If you buy any with the links below, I’ll get a small kickback from Amazon which helps to fund this site.
The Search for Modern China is by no means a light read, but it provides an incredibly insightful understanding of contemporary China. Spence starts with the late Ming dynasty and works his way through the formation of the Qing dynasty, China’s humiliation by Western powers in the 19th century, the chaos that reigned after the fall of the Qing in the 20th century, and finally follows the formation of the PRC and its history until Tiananmen Square in 1989.
It’s a long-ranging, detailed book, but it’s also remarkably well-written, accessible and insightful. To understand China as it is today, you need to understand its history, and Spence does a brilliant job. If you want to better understand where China is now, there’s one book you should read on China’s history, and this is it.
A Concise History of China is just that. Whereas Spence goes in-depth, from the end of the Ming dynasty to 1990, trying to understand what’s driving contemporary China, Roberts provides an overview of China’s long history. Well-written and easy to understand.
Management by Peter Drucker is the Bible of business texts. Unlike most business writers, Drucker starts from a philosophical and historical perspective, and takes his subject very seriously. He considered management a liberal art, and business as our means to doing something meaningful. Profit, he wrote, wasn’t the goal, but a necessary condition. Here’s an excerpt, just to give you a feel:
Making the future happen also means creating a different business. But what makes the future happen is always a business’s embodiment of an idea of a different economy, a different technology, a different society. It need not be a big idea; but it must be one that differs from the norm of today.
While most business texts are insipid and shallow, Drucker is deep and insightful.
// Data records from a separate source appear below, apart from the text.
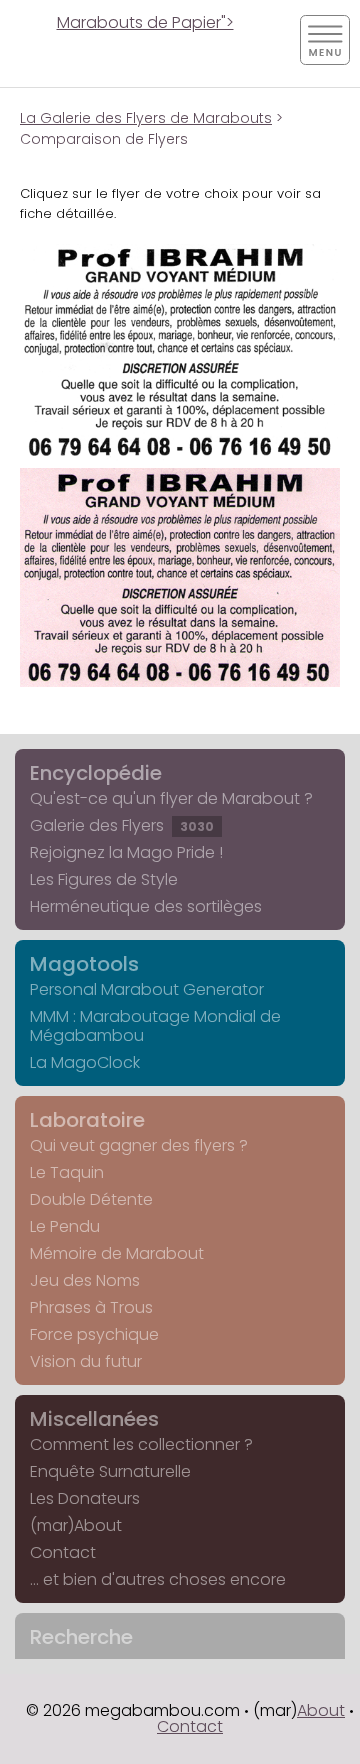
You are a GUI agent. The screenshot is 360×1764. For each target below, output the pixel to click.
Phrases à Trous (91, 1307)
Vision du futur (86, 1361)
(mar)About (76, 1525)
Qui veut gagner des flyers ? (139, 1145)
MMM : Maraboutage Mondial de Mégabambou (155, 1026)
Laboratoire (87, 1120)
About (321, 1710)
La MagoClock (85, 1062)
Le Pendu (65, 1226)
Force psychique (94, 1334)
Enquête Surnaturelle (110, 1471)
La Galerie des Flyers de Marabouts (146, 118)
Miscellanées (94, 1419)
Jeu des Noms (85, 1280)
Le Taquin (67, 1172)
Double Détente (91, 1199)
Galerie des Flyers (122, 825)
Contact (63, 1552)
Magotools (84, 964)
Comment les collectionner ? (141, 1444)
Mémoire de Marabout (117, 1253)
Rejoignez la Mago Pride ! (126, 852)
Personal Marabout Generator (147, 989)
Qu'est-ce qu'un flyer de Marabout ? (171, 798)
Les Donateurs (85, 1498)
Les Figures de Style (104, 879)
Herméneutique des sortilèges (146, 906)
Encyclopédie (96, 773)
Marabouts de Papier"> (145, 22)
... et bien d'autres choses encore (158, 1579)
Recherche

The Great Stagnation by Tyler Cowen isn’t a full-length book; rather, it’s a Kindle Single, more of an extended essay. But Cowen’s argument is just as insightful. Cowen argues that our current economic malaise isn’t a result of inequality, or lack of redistribution, or government red tape; rather, it’s because economic low-hanging fruit drove our economic success after the second world war. You can move people from the farm and into the classroom, and reap the benefits of productivity, only once. It’s a fascinating read and provides an excellent framework for understanding our economy and how to continue growing again.
Cocoa Programming for Mac OS X is the finest way to start learning how to build applications for the Mac or iOS devices. Hillegass’s writing is clear, and while it is designed for people that are completely new to OS X development, the book provides a lot of material to learn.
If you want to learn how to build applications for the Mac or iOS devices, this should be the first book on your list.